Après avoir quitté les enfers, le Roi singe est capable de retourner à la tour de miroirs avec l'aide du Nouvel Ancien, un homme piégé dans le monde du futur depuis des siècles. Cependant, lorsqu'il tente de sortir de la tour par une fenêtre, il se retrouve empêtré dans des fils rouges (représentation du désir). Il devient tellement inquiet que son propre esprit quitte son corps et, sous l'apparence d'un vieil homme, rompt les fils. Il découvre plus tard auprès d'un immortel taoïste local que l'empereur Qin a prêté la cloche pour apaiser la montagne de fer au fondateur de la dynastie Han, son ancien ennemi. De plus, il apprend que le prêtre Tang a renoncé au voyage en Inde et a renvoyé ses autres disciples Zhu Bajie et Sha Wujing, a pris femme et accepté le poste de général de l'armée de l'imposteur le Grand Tang. Tang Sanzang commence à rassembler une immense armée pour combattre les forces du désir dirigées par le roi Paramita (Perfection), l'un des cinq fils du Roi singe né de la dame à l'éventail de fer. Le Roi singe est finalement nommé général junior et affronte son fils au combat. La confusion s'installe et les armées en conflit attaquent à la fois leurs amis et leurs ennemis. Ce choc amène le Roi singe à se réveiller lentement du rêve.

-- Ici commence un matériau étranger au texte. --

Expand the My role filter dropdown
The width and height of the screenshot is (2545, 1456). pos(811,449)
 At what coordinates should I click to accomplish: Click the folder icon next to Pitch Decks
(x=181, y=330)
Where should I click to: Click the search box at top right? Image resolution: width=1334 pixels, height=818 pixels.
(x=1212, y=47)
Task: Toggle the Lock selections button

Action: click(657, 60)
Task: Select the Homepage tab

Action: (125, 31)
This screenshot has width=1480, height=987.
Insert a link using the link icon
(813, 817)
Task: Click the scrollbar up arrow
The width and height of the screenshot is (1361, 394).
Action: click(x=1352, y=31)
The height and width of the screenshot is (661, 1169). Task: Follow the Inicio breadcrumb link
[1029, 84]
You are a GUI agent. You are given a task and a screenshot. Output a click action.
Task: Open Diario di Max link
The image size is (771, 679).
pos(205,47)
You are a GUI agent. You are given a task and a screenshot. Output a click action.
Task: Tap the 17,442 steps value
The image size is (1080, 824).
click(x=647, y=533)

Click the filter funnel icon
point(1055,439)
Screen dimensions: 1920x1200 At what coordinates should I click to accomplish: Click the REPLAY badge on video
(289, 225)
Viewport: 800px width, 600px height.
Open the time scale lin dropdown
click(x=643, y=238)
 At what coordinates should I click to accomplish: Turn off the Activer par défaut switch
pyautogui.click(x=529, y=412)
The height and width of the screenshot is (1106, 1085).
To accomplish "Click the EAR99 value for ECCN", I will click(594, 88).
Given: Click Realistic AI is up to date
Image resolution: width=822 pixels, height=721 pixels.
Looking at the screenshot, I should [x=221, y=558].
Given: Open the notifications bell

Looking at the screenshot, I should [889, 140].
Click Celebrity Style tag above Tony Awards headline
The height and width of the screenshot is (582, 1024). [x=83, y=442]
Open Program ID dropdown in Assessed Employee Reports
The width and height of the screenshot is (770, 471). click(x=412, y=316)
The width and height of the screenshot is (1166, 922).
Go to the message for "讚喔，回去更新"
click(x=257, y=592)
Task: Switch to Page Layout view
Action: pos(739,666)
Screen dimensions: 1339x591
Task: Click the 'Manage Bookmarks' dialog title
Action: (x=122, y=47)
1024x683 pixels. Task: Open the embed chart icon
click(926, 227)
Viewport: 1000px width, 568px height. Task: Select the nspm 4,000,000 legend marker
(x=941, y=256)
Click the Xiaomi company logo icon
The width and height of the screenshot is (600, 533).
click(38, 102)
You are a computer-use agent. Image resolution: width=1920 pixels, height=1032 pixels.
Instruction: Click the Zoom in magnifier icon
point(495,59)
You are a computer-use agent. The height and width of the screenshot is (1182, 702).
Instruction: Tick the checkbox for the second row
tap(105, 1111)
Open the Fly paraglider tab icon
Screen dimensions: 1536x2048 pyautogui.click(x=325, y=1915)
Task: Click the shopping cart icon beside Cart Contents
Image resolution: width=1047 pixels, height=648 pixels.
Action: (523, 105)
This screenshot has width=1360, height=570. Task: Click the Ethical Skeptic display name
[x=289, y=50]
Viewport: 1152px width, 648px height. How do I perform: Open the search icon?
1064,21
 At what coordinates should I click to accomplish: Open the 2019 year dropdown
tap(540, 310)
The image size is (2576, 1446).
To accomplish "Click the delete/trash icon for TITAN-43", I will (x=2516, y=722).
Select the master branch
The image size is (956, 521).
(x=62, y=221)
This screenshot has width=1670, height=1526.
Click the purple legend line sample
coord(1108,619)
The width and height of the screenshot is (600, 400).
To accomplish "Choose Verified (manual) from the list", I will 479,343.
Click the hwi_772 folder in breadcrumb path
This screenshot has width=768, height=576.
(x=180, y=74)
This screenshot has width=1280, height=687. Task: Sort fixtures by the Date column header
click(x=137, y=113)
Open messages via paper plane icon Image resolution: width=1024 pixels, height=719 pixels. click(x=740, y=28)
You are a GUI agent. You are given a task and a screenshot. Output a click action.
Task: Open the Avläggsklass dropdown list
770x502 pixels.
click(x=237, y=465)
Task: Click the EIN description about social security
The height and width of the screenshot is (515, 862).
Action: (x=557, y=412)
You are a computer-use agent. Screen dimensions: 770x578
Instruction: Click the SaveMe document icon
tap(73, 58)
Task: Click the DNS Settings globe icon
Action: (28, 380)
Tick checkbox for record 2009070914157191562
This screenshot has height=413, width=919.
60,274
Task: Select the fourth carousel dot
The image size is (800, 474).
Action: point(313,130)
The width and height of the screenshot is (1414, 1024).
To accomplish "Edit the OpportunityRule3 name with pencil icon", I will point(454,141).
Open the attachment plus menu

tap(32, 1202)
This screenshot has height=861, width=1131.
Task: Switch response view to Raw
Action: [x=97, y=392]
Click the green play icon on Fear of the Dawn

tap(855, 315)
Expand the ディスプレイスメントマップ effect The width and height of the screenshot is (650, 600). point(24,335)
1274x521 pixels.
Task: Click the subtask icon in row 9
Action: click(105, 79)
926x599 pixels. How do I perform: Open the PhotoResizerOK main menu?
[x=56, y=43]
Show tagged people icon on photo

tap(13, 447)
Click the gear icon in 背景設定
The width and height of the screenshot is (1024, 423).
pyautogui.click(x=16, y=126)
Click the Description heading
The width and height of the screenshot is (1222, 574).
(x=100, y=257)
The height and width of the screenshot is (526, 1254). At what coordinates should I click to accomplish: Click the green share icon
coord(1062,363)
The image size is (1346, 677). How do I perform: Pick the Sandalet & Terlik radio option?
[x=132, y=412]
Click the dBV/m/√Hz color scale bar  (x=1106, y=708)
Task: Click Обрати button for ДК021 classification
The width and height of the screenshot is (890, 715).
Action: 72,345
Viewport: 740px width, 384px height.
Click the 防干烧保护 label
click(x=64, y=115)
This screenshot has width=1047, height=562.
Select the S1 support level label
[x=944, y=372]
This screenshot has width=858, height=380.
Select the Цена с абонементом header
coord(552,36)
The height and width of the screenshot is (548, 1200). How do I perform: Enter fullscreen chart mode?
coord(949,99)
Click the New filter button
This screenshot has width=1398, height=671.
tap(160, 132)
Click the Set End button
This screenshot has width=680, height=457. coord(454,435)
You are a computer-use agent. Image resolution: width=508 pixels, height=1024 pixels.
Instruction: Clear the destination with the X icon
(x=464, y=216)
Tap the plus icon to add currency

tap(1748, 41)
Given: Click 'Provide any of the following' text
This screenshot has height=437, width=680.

Quelque part entre le monde des rêves et le monde de la réalité, il apprend du Maître désincarné du Vide qu'il a été ensorcelé par le démon-poisson Qing. Le Roi singe et le démon ont un lien car ils sont nés en même temps des mêmes énergies primordiales au début des temps. La seule différence est que l'énergie positive Yang du Roi singe est compensée par l'énergie négative Yin du démon, bien plus puissante. Le démon est en effet l'incarnation physique des désirs du Roi singe. Lorsqu'il se réveille enfin, après avoir rêvé toute l'aventure en quelques secondes seulement, il découvre que le démon s'est infiltré dans la suite du prêtre Tang en prenant la forme d'un jeune et beau moine bouddhiste. Le Roi singe le tue instantanément avec son bâton de Bon-Plaisir Cerclé d'Or, tuant ainsi son désir. Il explique tout ce qui s'est passé et le prêtre Tang le félicite pour ses grands efforts.
Questions et réponses
modifierÀ la fin du roman, l'auteur énumère douze questions hypothétiques qu'un lecteur pourrait se poser et y répond. Certaines des réponses sont de nature très similaire et sont parfois contradictoires :
- Est-ce qu'un complément était nécessaire puisque le roman original ne semblait pas incomplet ? Il a été écrit pour que le Roi singe fasse face à un ennemi, en l'occurrence le désir, qu'il ne peut pas vaincre uniquement par la force. En éprouvant le désir, il apprend à s'en séparer, contribuant ainsi à provoquer la véritable illumination.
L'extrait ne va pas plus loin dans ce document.